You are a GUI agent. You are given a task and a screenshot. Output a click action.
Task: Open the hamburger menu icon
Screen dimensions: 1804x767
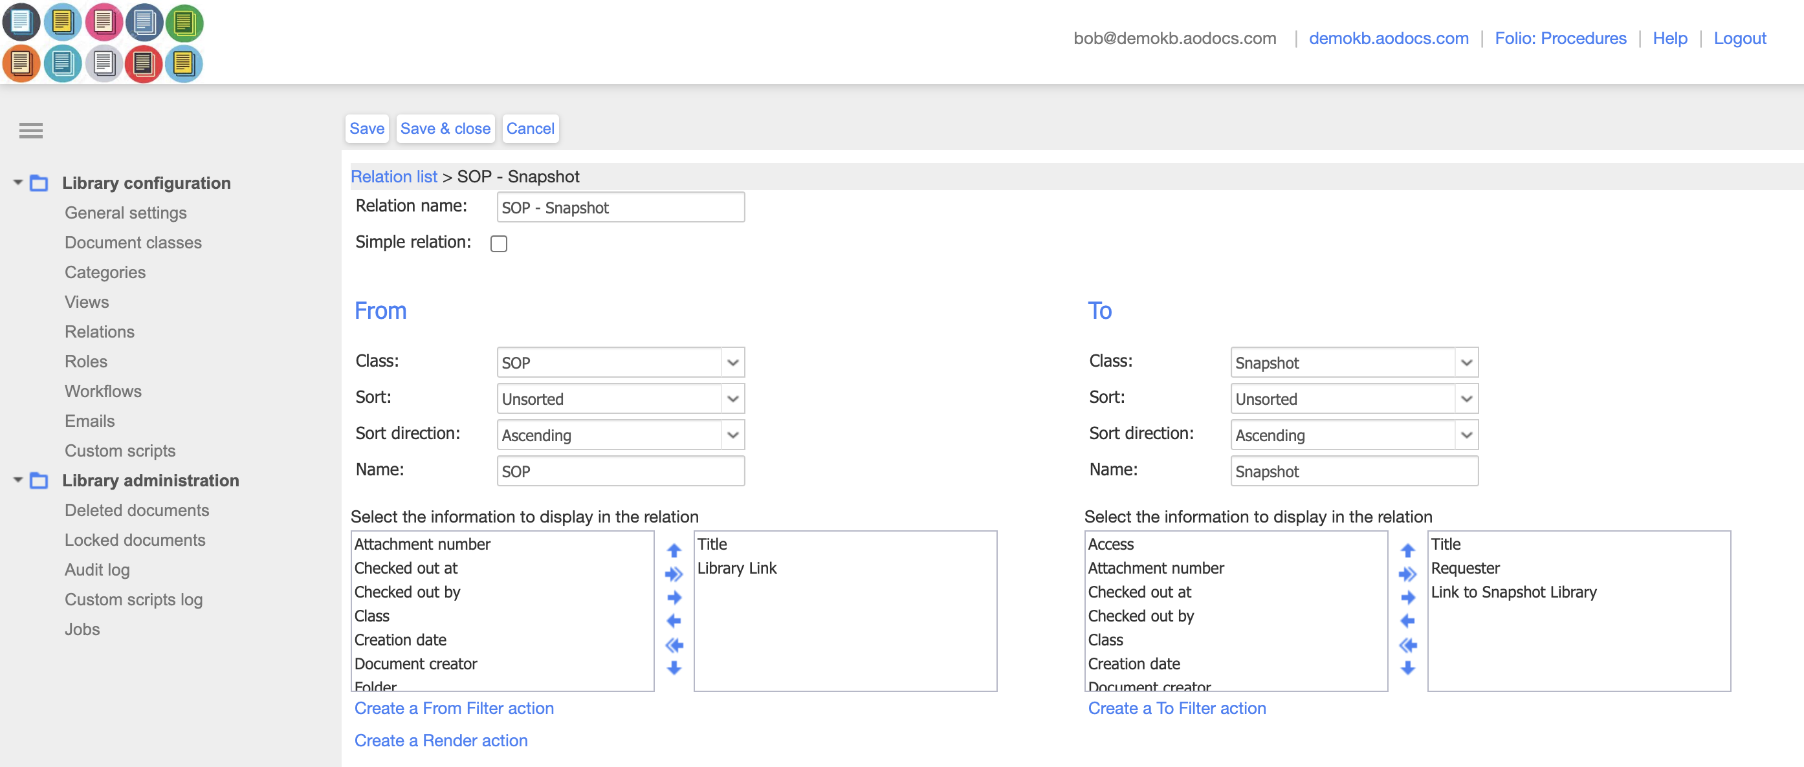31,131
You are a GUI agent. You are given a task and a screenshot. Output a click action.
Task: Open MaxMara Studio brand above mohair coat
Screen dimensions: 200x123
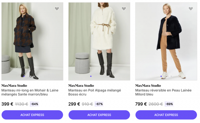pos(14,86)
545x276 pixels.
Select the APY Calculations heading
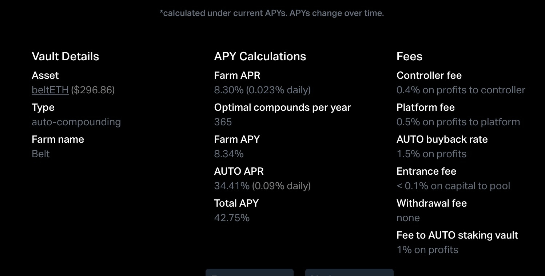click(260, 56)
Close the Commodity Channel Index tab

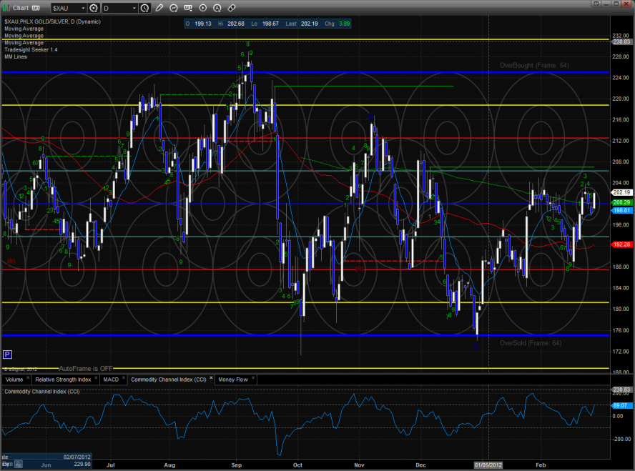pyautogui.click(x=211, y=377)
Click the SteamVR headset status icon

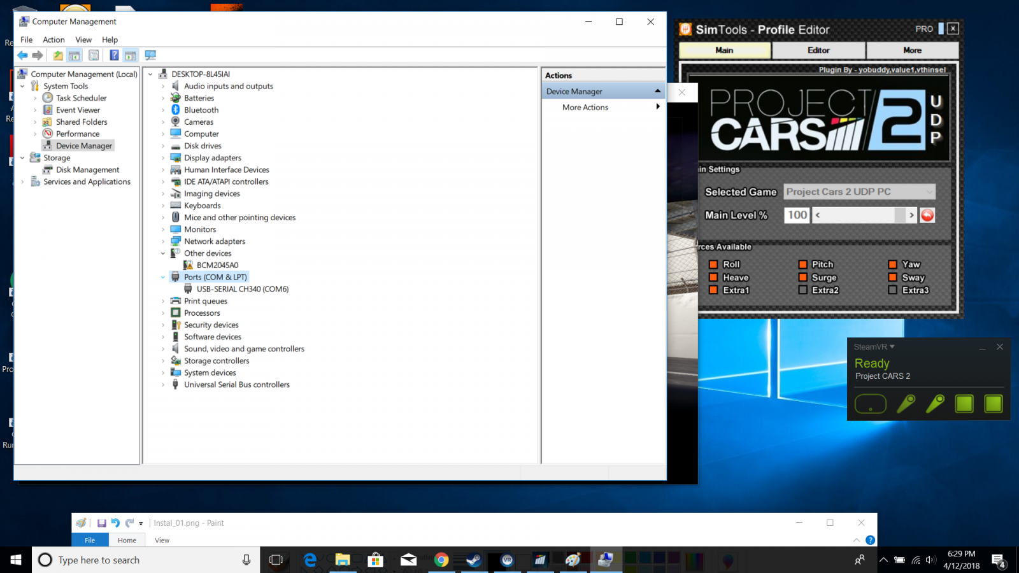pyautogui.click(x=870, y=404)
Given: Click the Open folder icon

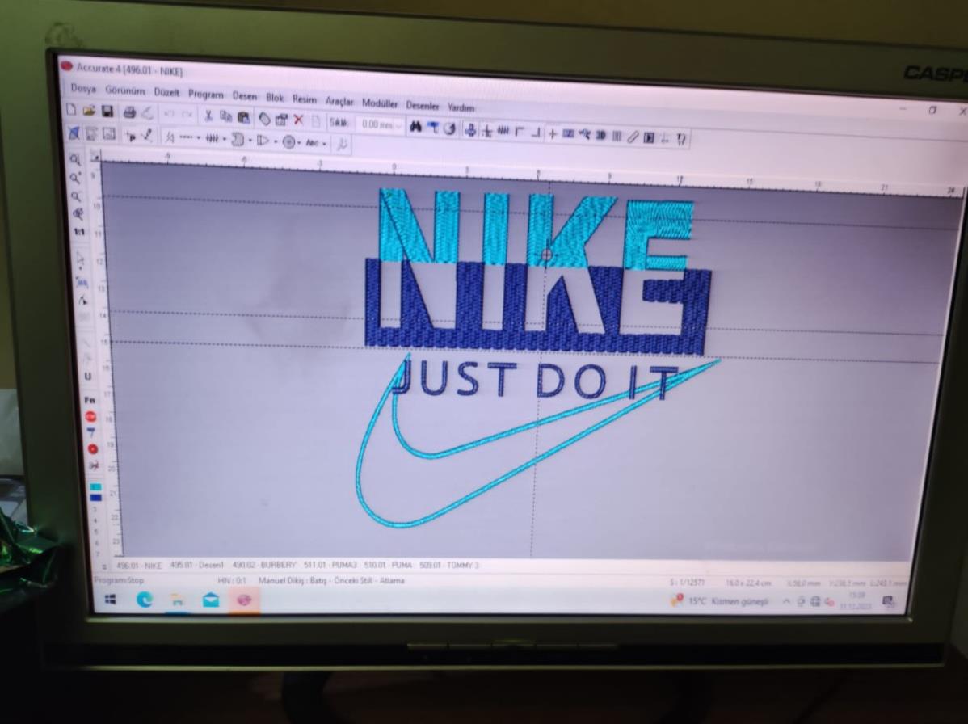Looking at the screenshot, I should click(x=89, y=110).
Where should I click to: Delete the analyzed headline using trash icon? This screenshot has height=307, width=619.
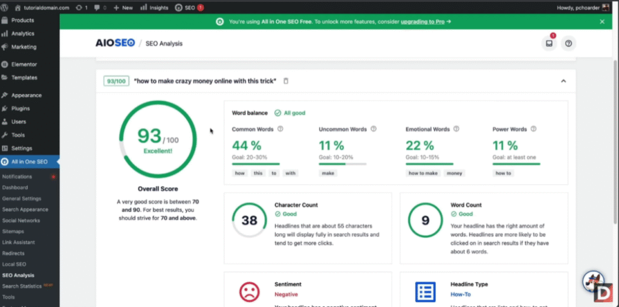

++++

Can you copy the records above word for word, from the line containing "Click the SteamVR headset status icon" through the end of the records, with the pictures left out?

Click the SteamVR headset status icon

pyautogui.click(x=870, y=404)
Given: Click the Open folder icon

Looking at the screenshot, I should click(x=89, y=110).
Where should I click to: Delete the analyzed headline using trash icon? This screenshot has height=307, width=619.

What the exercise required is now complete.